Préface d’Alain Jouffroy
Gallimard, 1966 – réédité en 1998 et 2010

« Qui est Aisha ? Un mythe, une femme – la poésie, la liberté ? Quand deux poètes se mettent d’accord pour écrire ensemble un texte de l’envergure d’Aisha, et quand ils déclarent ensuite : « Il ne nous appartient pas, à nous qui, sans jeu de mots excessif, menons le double je, de dire qui est (ou fut, ou sera) Aisha, non plus que de nous expliquer sur les conditions d’une métamorphose écrite à deux : nous serions bien les derniers, nous l’assurons, à pouvoir le faire », la seule possibilité d’interprétation qui soit ouverture et non pas fermeture systématique réside dans la lecture et la relecture de cette oeuvre à voix, à plans et à arrière-plans multiples. Quiconque veut saisir ce que Serge Sautreau et André Velter ont volontairement concentré et vaporisé dans ces pages, quiconque veut courir le risque et l’aventure de la compréhension et de l’incompréhension, doit d’abord avoir lu et relu, avant toutes choses, ce palimpseste où la poésie dialogue avec elle-même, ce palimpseste où l’écriture dédouble, contredit et transforme la trace d’écritures précédentes. »

Alain Jouffroy

PARCOURS CRITIQUE

Aisha, l’un des rares événements de la poésie écrite en langue française depuis 1945 (…). Aisha, poème de la première exploration consciemment menée depuis Breton et Soupault au-delà du « Je est un autre » de Rimbaud.
Alain Jouffroy / Qui frappe à la porte, 1966

La parution de ce poème est bien un événement, comme l’affirme Alain Jouffroy.

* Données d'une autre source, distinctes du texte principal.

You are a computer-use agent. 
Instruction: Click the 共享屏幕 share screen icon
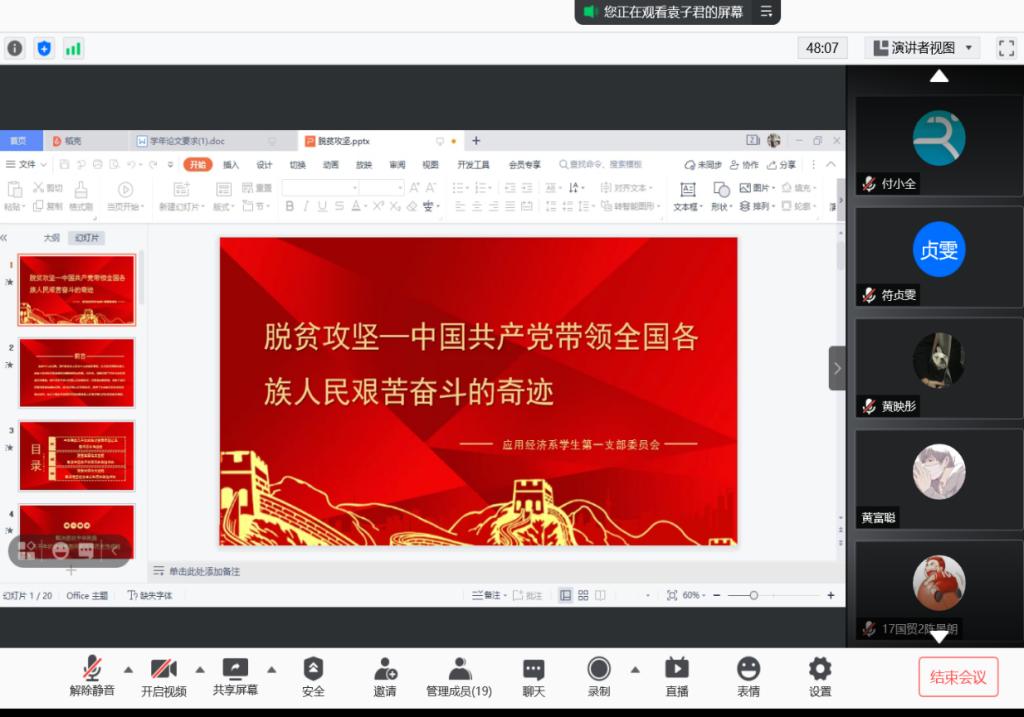click(x=235, y=669)
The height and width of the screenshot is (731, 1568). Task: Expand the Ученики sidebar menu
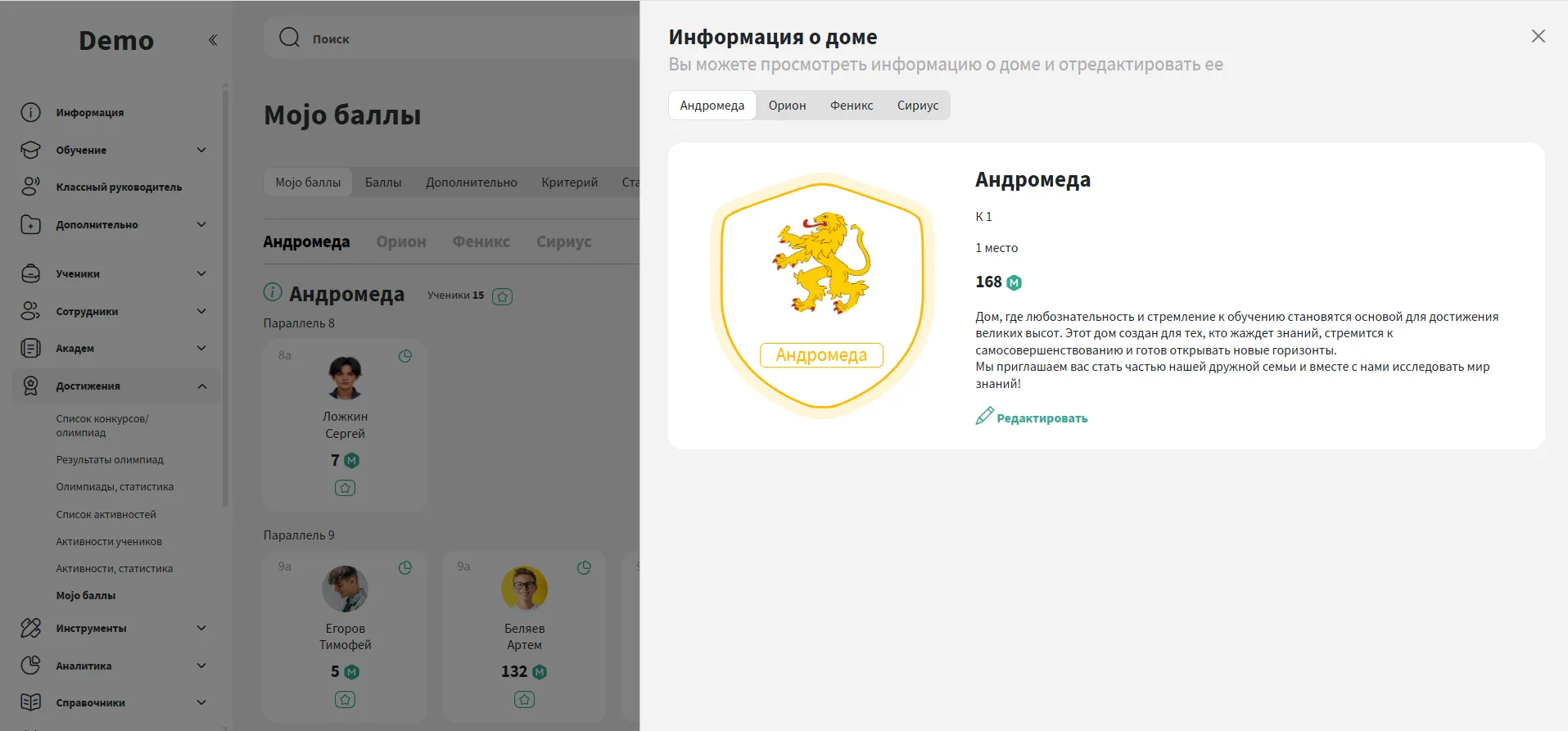(201, 273)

Sincère, puissante, d’une violence tonique, d’un éclat concentré, elle serait saluée avec joie, cette œuvre d’une intensité juvénile, par le Rimbaud de « Paris se repeuple » et des « Mains de Jeanne-Marie ». Ce n’est pas poésie confite en pâmoisons d’esthètes, drogue hypnotique propre à nous bercer de rêves et nous donner l’illusion du bonheur pendant que des criminels mènent le monde. Sans compromis, sans bredouillements, sans pleurnicheries, sa farouche beauté est celle d’une poésie totale, révélatrice du réel. À nous de comprendre cette parole.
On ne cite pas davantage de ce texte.